(Dataset records)
>>>>>

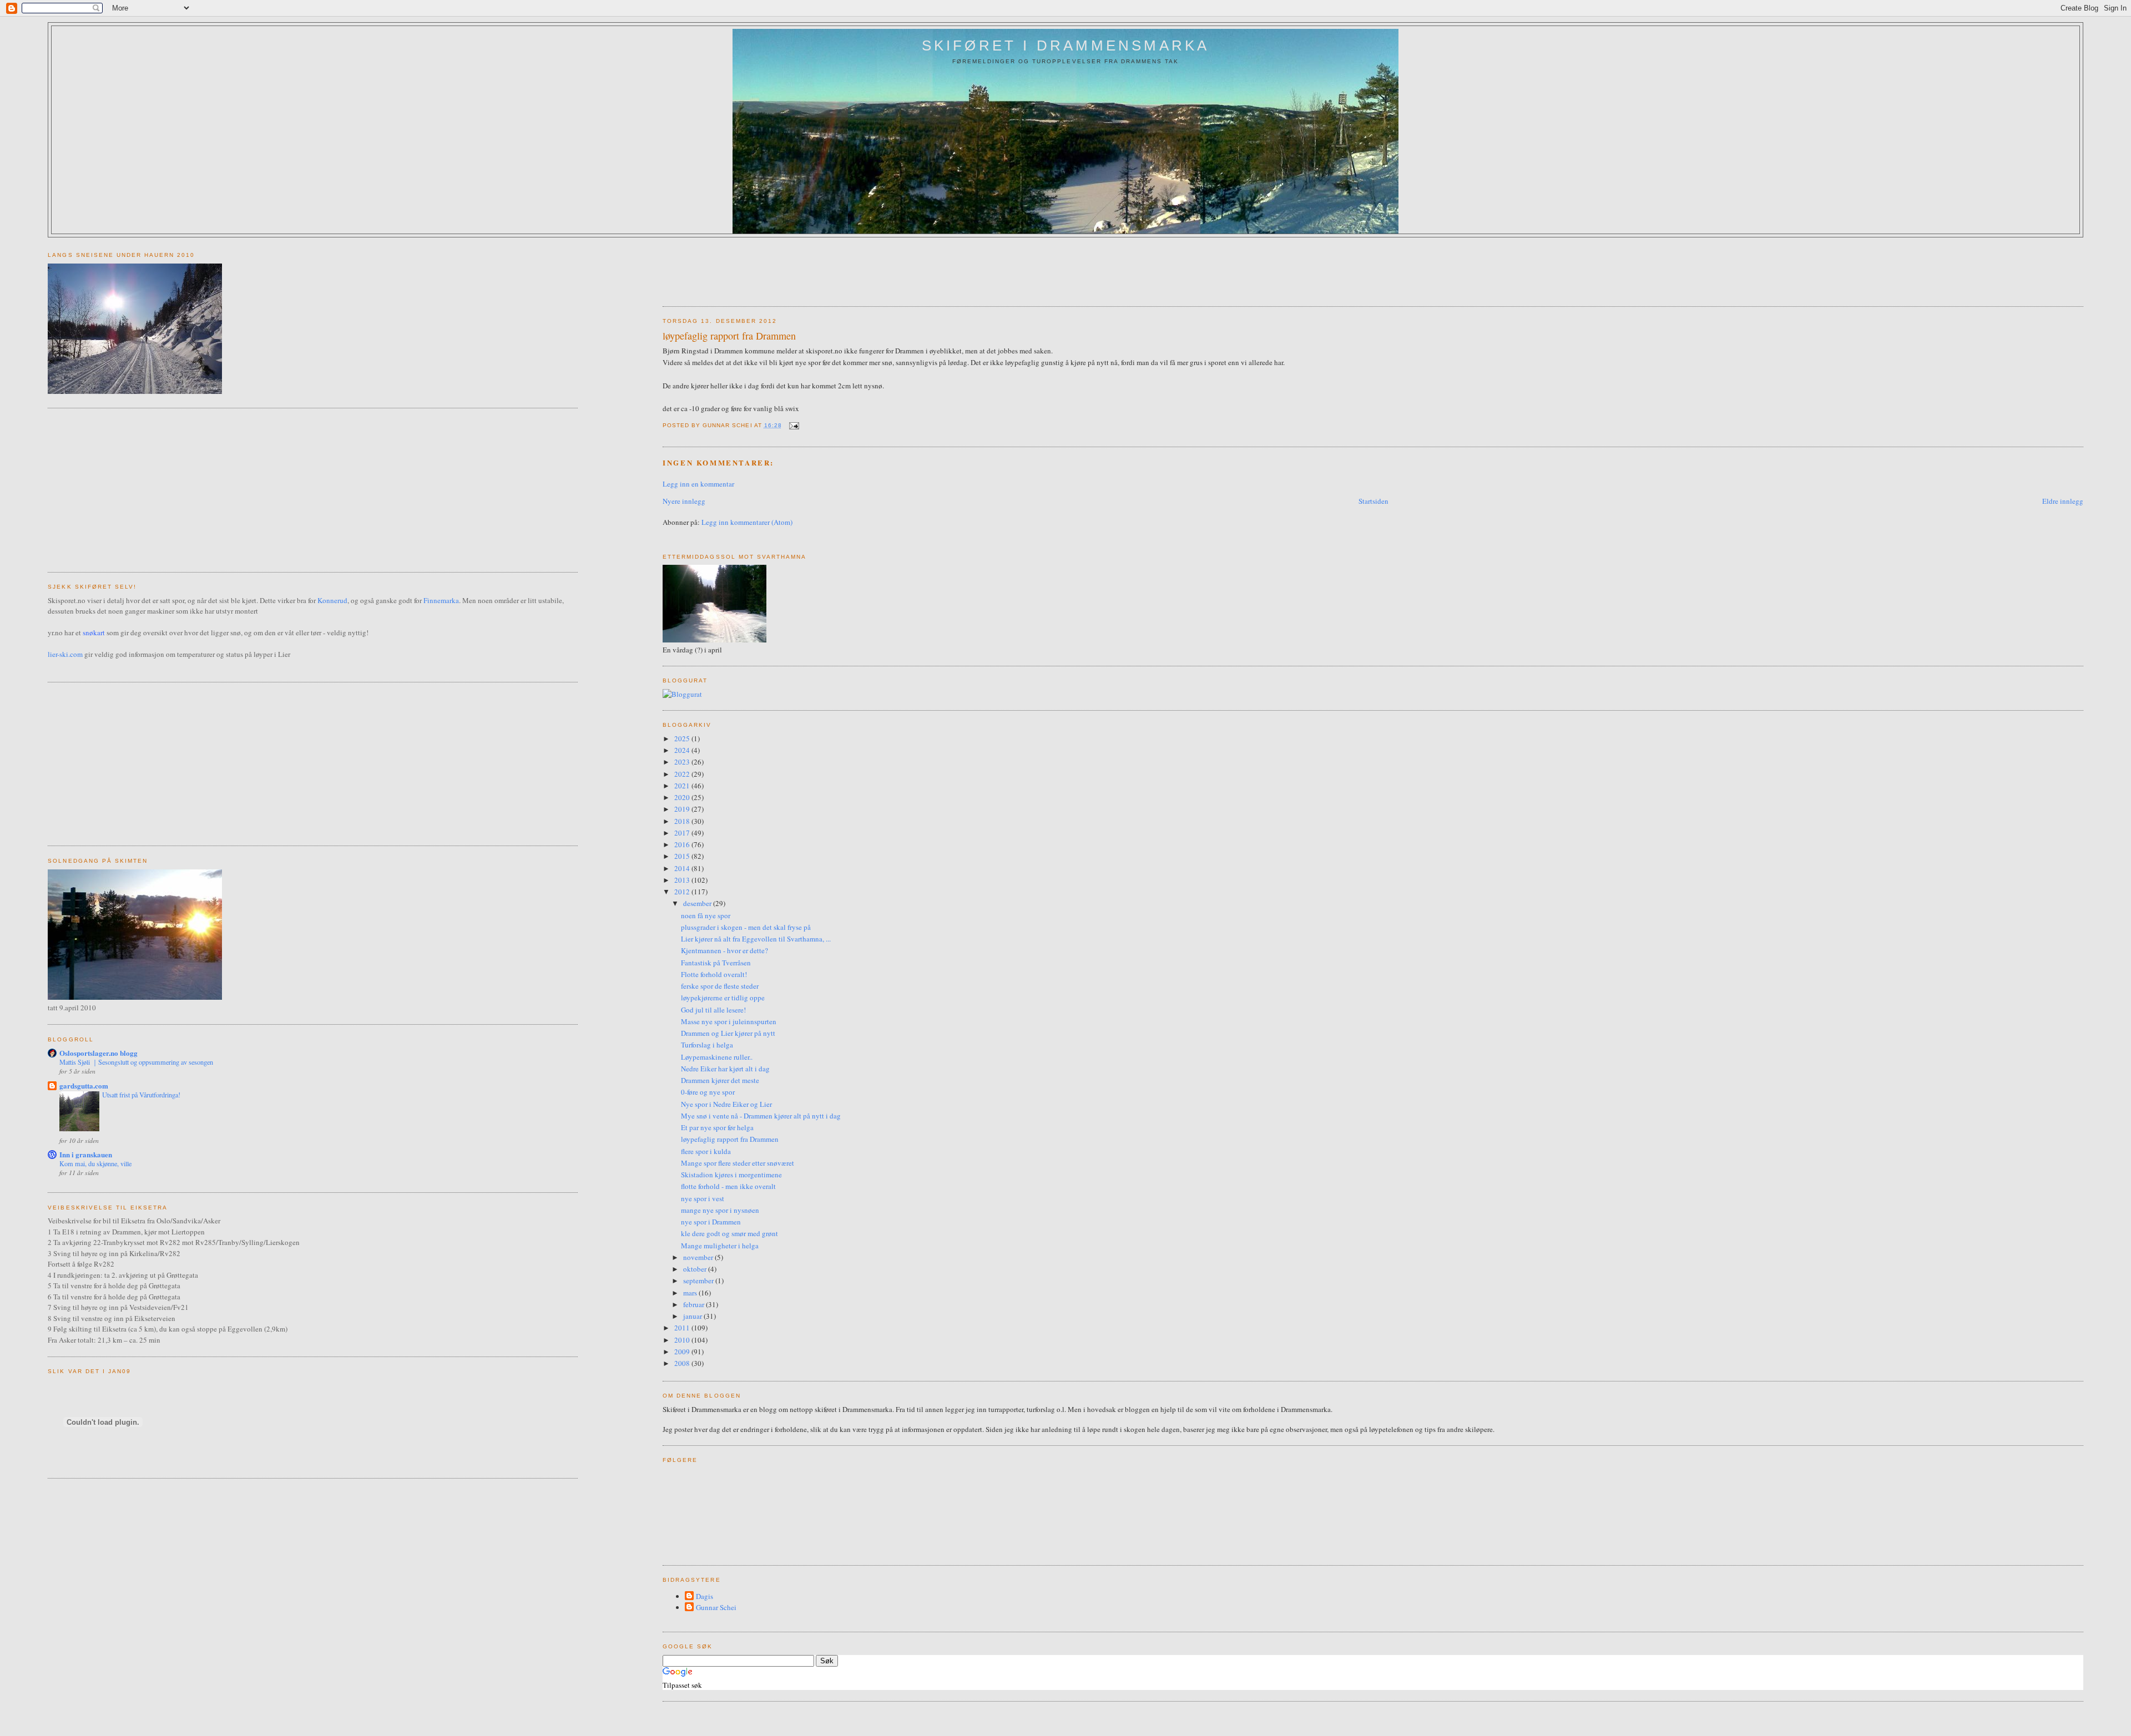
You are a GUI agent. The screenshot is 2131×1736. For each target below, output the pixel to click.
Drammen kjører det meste (720, 1080)
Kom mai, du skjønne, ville (95, 1163)
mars (691, 1293)
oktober (695, 1269)
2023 (682, 762)
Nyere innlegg (684, 501)
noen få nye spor (705, 915)
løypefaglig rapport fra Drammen (729, 335)
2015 (682, 856)
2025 (682, 738)
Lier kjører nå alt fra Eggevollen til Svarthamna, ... (756, 939)
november (699, 1257)
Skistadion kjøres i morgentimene (731, 1175)
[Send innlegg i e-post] (792, 425)
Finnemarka (441, 600)
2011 (682, 1328)
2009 (682, 1352)
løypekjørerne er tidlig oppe (723, 998)
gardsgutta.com (83, 1085)
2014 (682, 868)
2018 (682, 821)
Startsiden (1373, 501)
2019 (682, 809)
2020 (682, 797)
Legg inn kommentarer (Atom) (746, 522)
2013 (682, 880)
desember (698, 903)
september (699, 1280)
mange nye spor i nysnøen (720, 1210)
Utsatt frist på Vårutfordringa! (141, 1094)
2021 (682, 786)
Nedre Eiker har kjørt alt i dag (725, 1069)
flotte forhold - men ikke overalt (728, 1186)
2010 (682, 1340)
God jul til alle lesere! (713, 1010)
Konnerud (332, 600)
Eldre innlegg (2062, 501)
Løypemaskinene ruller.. (717, 1057)
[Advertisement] (865, 268)
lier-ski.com (65, 654)
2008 (682, 1363)
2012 (682, 892)
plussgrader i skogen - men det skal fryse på (746, 927)
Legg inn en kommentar (698, 484)
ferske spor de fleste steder (720, 986)
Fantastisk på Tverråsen (716, 963)
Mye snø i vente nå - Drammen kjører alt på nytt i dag (761, 1116)
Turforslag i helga (707, 1045)
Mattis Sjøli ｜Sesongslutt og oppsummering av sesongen (136, 1061)
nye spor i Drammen (711, 1222)
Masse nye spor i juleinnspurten (728, 1021)
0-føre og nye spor (708, 1092)
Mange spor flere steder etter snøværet (737, 1163)
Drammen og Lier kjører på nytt (728, 1033)
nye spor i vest (702, 1198)
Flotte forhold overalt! (714, 974)
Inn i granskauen (85, 1154)
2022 (682, 774)
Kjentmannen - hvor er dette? (724, 950)
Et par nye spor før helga (717, 1127)
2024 (682, 750)
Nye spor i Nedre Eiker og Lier (726, 1104)
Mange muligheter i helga (720, 1246)
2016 (682, 844)
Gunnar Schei (716, 1607)
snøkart (94, 632)
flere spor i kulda (706, 1151)
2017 (682, 833)
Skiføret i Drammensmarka (1066, 45)
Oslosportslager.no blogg (98, 1052)
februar (694, 1304)
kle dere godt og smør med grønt (729, 1233)
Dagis (704, 1596)
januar (693, 1316)
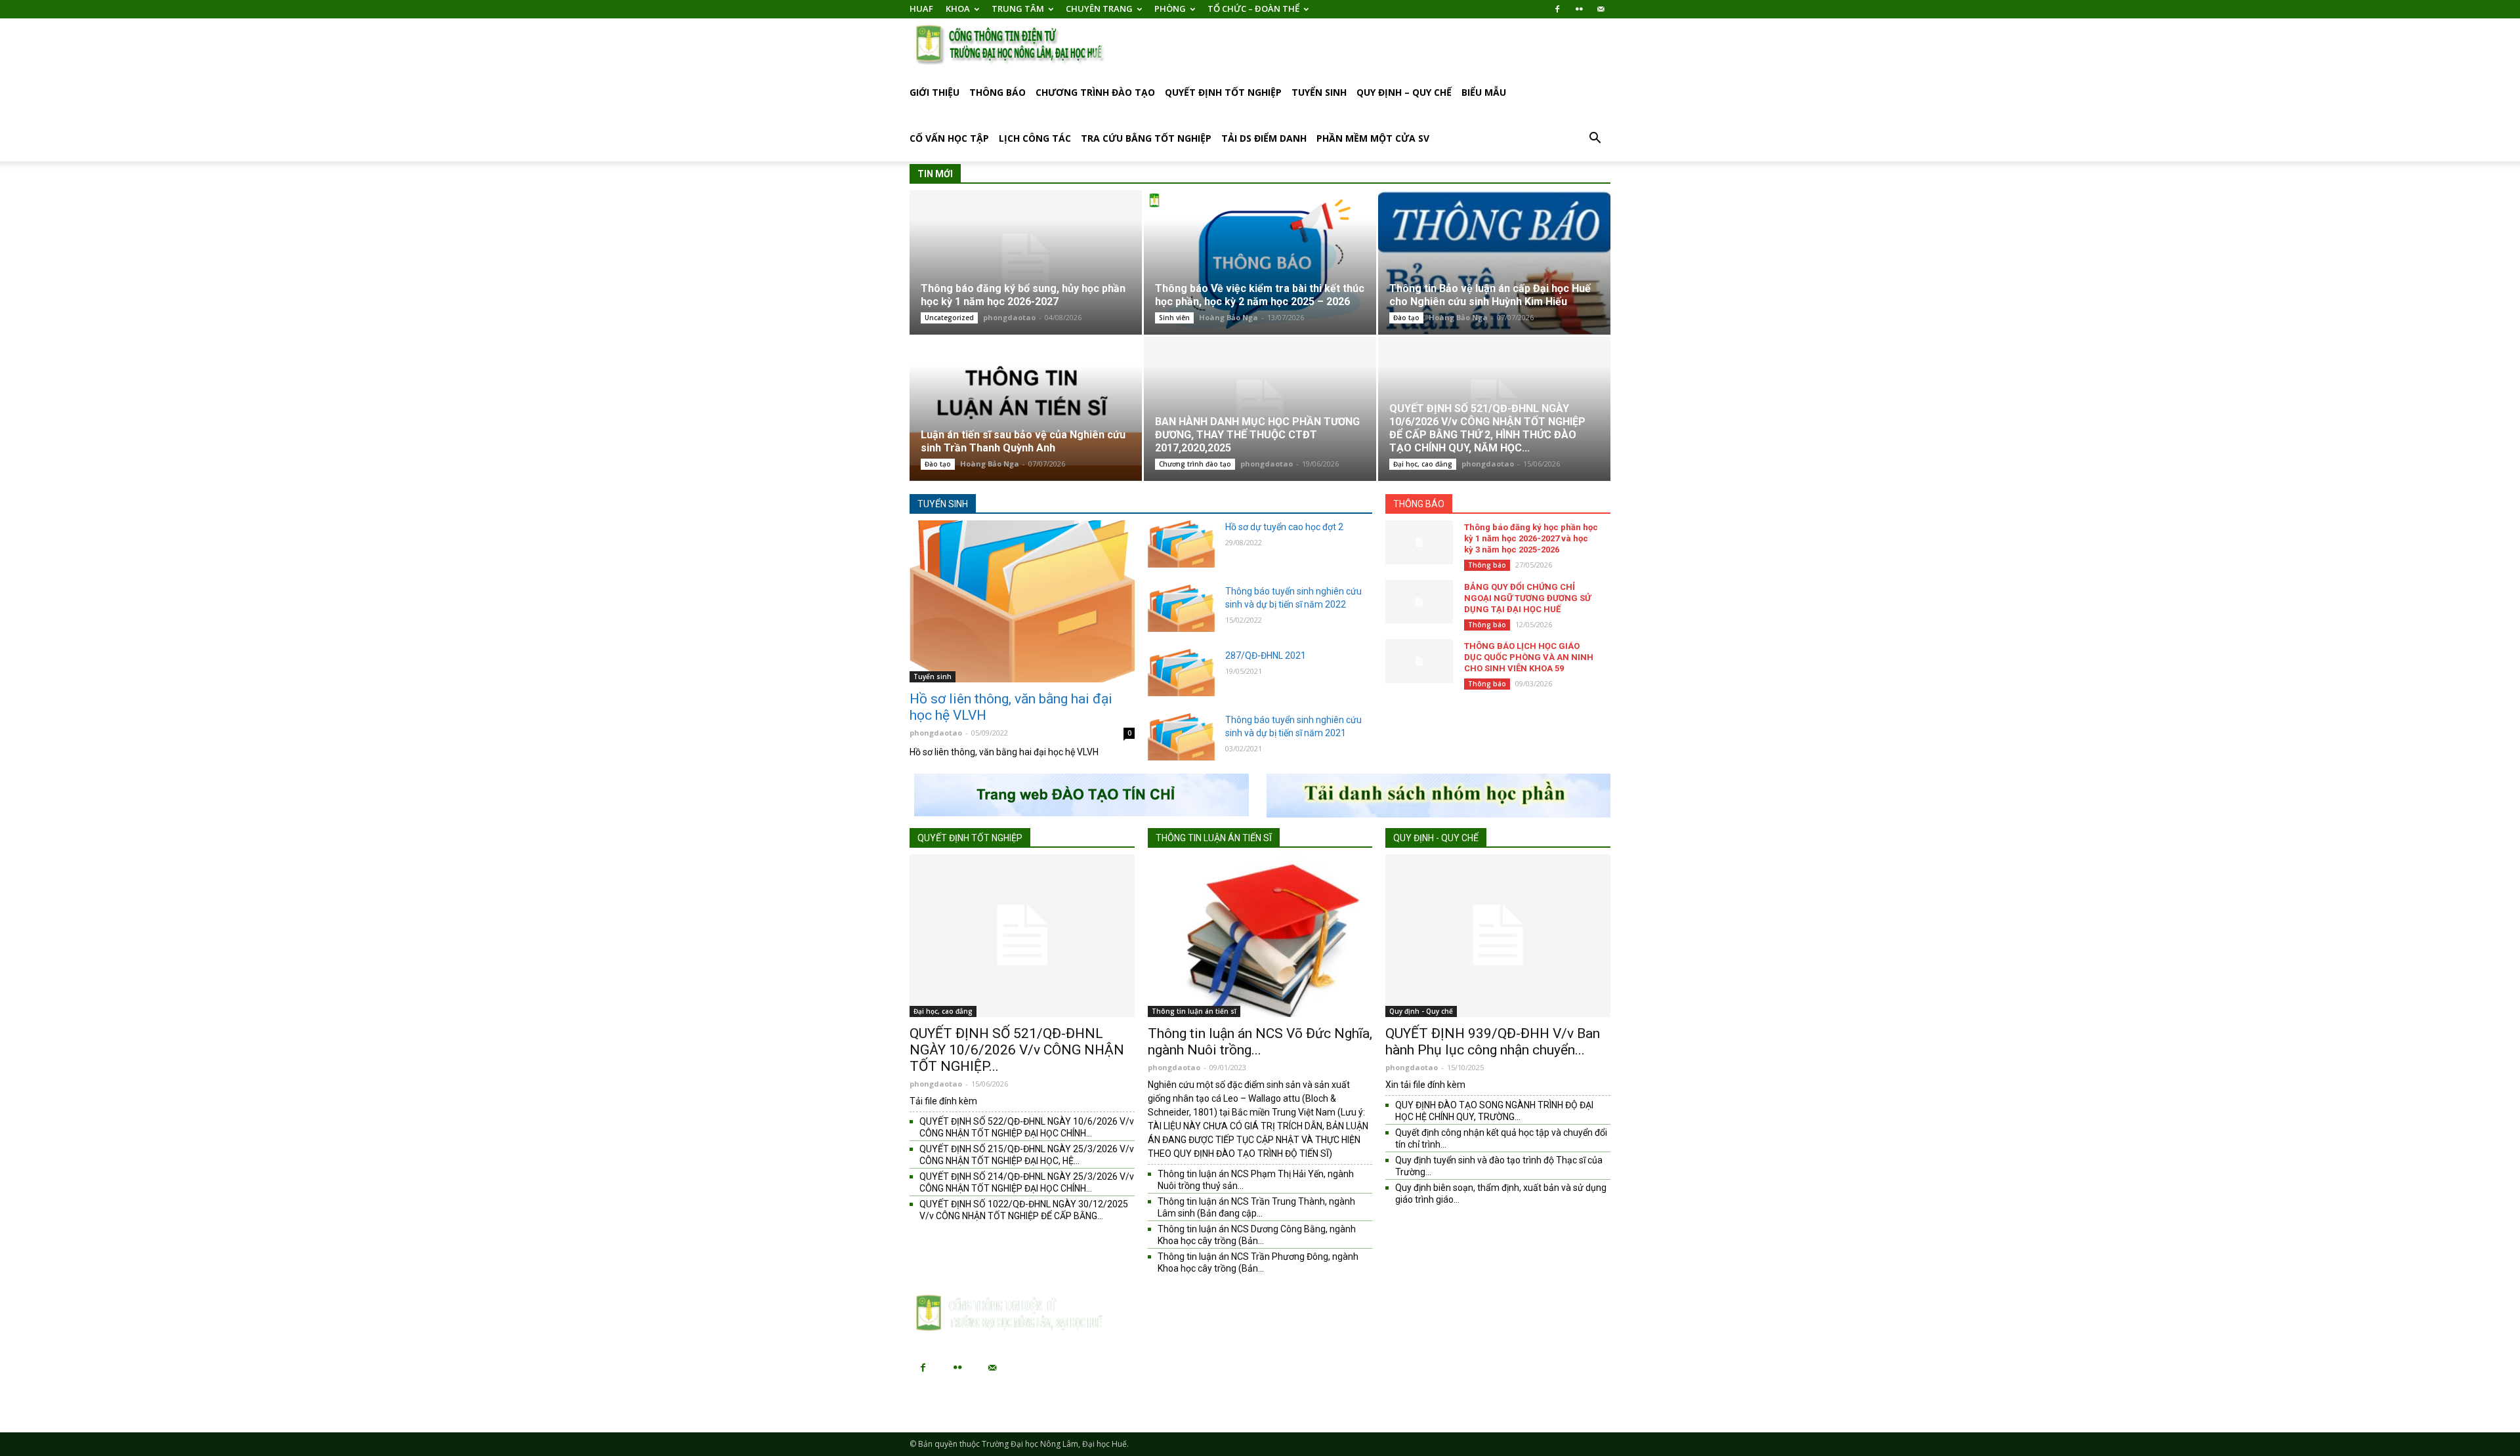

<<<<<

- TASK ITEM:
In the records above, find every line that contains the word "Nedre" and copy it.

- TASK RESPONSE:
Nedre Eiker har kjørt alt i dag (725, 1069)
Nye spor i Nedre Eiker og Lier (726, 1104)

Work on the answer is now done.